Das Lager „Waldeslust“

  • Es war ein Außenlager des Konzentrationslagers Bergen-Belsen.
  • Das Lager befand sich in Ovelgönne bei Hambühren, in der Nähe eines alten Salzbergwerks.
  • Dort waren etwa 400 jüdische Frauen eingesperrt.
  • Die Frauen mussten unter schlimmen Bedingungen Zwangsarbeit leisten.
  • Sie arbeiteten z. B. im Bergwerk, beim Straßenbau oder beim Gleisbau.

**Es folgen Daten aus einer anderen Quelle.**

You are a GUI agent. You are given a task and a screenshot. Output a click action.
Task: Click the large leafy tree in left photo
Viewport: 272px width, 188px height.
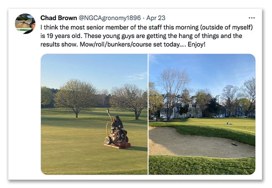click(x=75, y=97)
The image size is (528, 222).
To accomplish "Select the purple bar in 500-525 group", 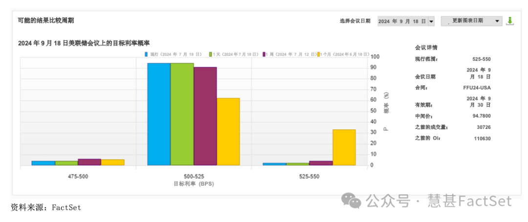I will point(205,116).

Der Alltag der Frauen im Lager

  • Die Arbeit war sehr hart. Viele Frauen mussten nachts arbeiten.
  • Es gab wenig und schlechtes Essen.
  • Die Frauen mussten lange stillstehen, z. B. beim Appell.
  • Manche wurden geschlagen oder schikaniert.
  • Einige Aufseher waren besonders brutal, andere halfen heimlich.

Berichte von Überlebenden

Esther Reiss

  • Wurde aus dem Ghetto und später aus Auschwitz ins Lager gebracht.
  • Musste Steine schleppen und in der Salzgrube arbeiten.
  • Wurde mit einer Rute geschlagen.
  • Sie erlebte, wie Aufseher Frauen zwangen, halbnackt zu arbeiten.

Izabella Strauch-Choko

  • Kam mit 16 Jahren ins Lager „Waldeslust“.
  • War schwer krank und hatte offene Wunden an den Füßen.
  • Erlebte Zwangsarbeit und körperliche Schmerzen bis ans Lebensende.
  • Wurde von einem französischen Kriegsgefangenen heimlich mit Essen versorgt – er rettete ihr das Leben.
  • Nach dem Krieg lebte sie in Schweden und dann in Frankreich. Sie wurde Schachmeisterin und gründete eine eigene Firma.

Die Täter

  • Karl-Heinrich Reddehase war Lagerleiter.
  • Er wurde nach dem Krieg verurteilt und hingerichtet.
  • Er behauptete, er habe die Frauen „nur geschlagen, um sie vor Schlimmerem zu bewahren“ – das Gericht glaubte ihm nicht.
  • Überlebende berichteten von Misshandlungen, Erschießungen und anderen Verbrechen.

Erinnerung

  • Viele der Frauen im Lager haben den Holocaust nicht überlebt.
  • Heute gibt es nur noch wenige Spuren des Lagers.
  • Das Projekt der Schüler*innen soll helfen, dass diese Geschichte nicht vergessen wird.
  • Ein Gedicht von Celia, einer Schülerin, erinnert an das Leid der Frauen.